CARBONATE OXYGEN ISOTOPE PALEOALTIMETRY: CALIBRATING d18O VS. ALTITUDE GRADIENTS AND QUANTIFYING THE ASSOCIATED ERRORS

Carbonate oxygen isotope paleoaltimetry is based on the analysis of authigenic carbonates, which record the d¹⁸O value of surface water (d¹⁸O_w) from which the carbonates precipitated. Sampling of surface waters over a range of elevations in the region of interest may provide the best means of calibrating the modern d¹⁸O_w vs. altitude gradient; these waters are more representative of the water that is recorded by carbonate than rainfall.
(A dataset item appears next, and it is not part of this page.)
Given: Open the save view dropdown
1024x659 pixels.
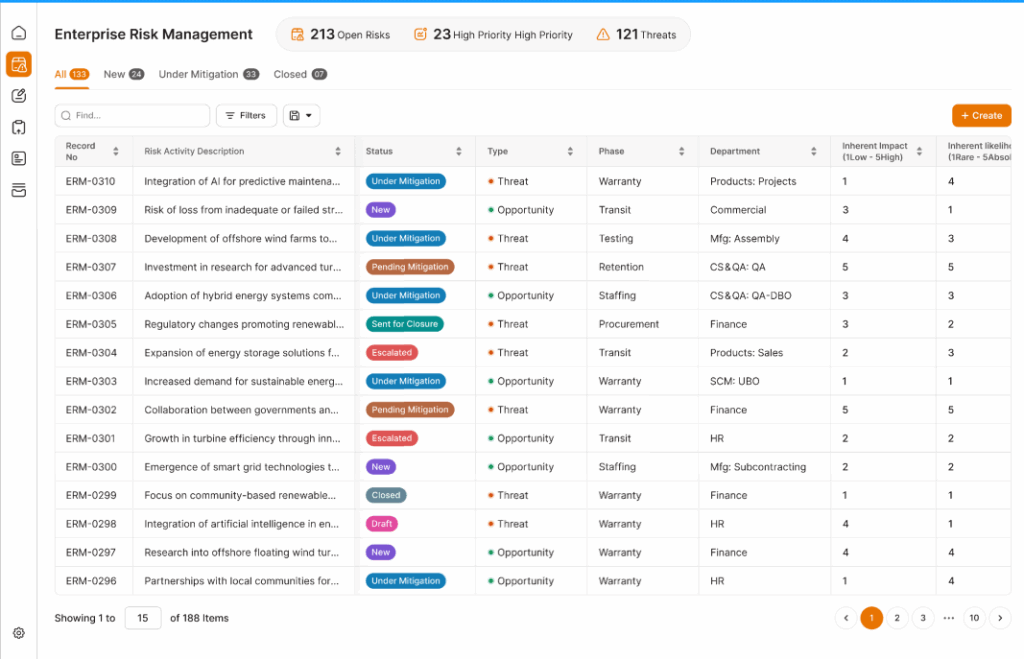Looking at the screenshot, I should point(301,116).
In the Nepal Himalaya, it has been shown that selective sampling of small streams over an elevation transect yields a curved d¹⁸O_w vs. altitude gradient (R²=0.96), which displays increasing depletion in ¹⁸O with increasing altitude (Garzione et al., 2000). A curved gradient suggests that Rayleigh fractionation is an important process in rainout, although other processes such as water-vapor exchange during rainfall or evaporation from raindrops can also modify the curve.

The d¹⁸O value of stream water reflects the range of elevations in a drainage basin over which rainfall occurs. In the Nepal Himalaya, we have estimated the median elevation of the drainage basin to be representative of average rainfall elevation. The curve that results from this correction has been shifted to fit a low elevation site at New Delhi, where the d¹⁸O value of average annual rainfall is known. The resulting relationship can be used to estimate paleoelevation if other climate variables, such as paleotemperature and changes in the d¹⁸O value of source moisture, are known.

Carbonate precipitation has another host of variables that must be considered in determining the error associated with paleoelevation estimates. The uncertainties that are considered here include: 1) the scatter in the d¹⁸O_w vs. altitude relationship, 2) an additional error of ±100 m on the estimation of the average elevation of the drainage basin, 3) analytical error of ±0.1‰, 4) ±5^oC uncertainty on the estimation of the temperature of carbonate precipitation, and 5) the scatter in the empirical relationship governing water-carbonate fractionation. These uncertainties are propagated using Taylor series expansion to yield complete errors of ±800 m at 0 m elevation and ±1100 m at 3000 m elevation. The latter 3 sources of uncertainty are inherent to all studies using the d¹⁸O value of carbonates as a proxy for paleoelevation.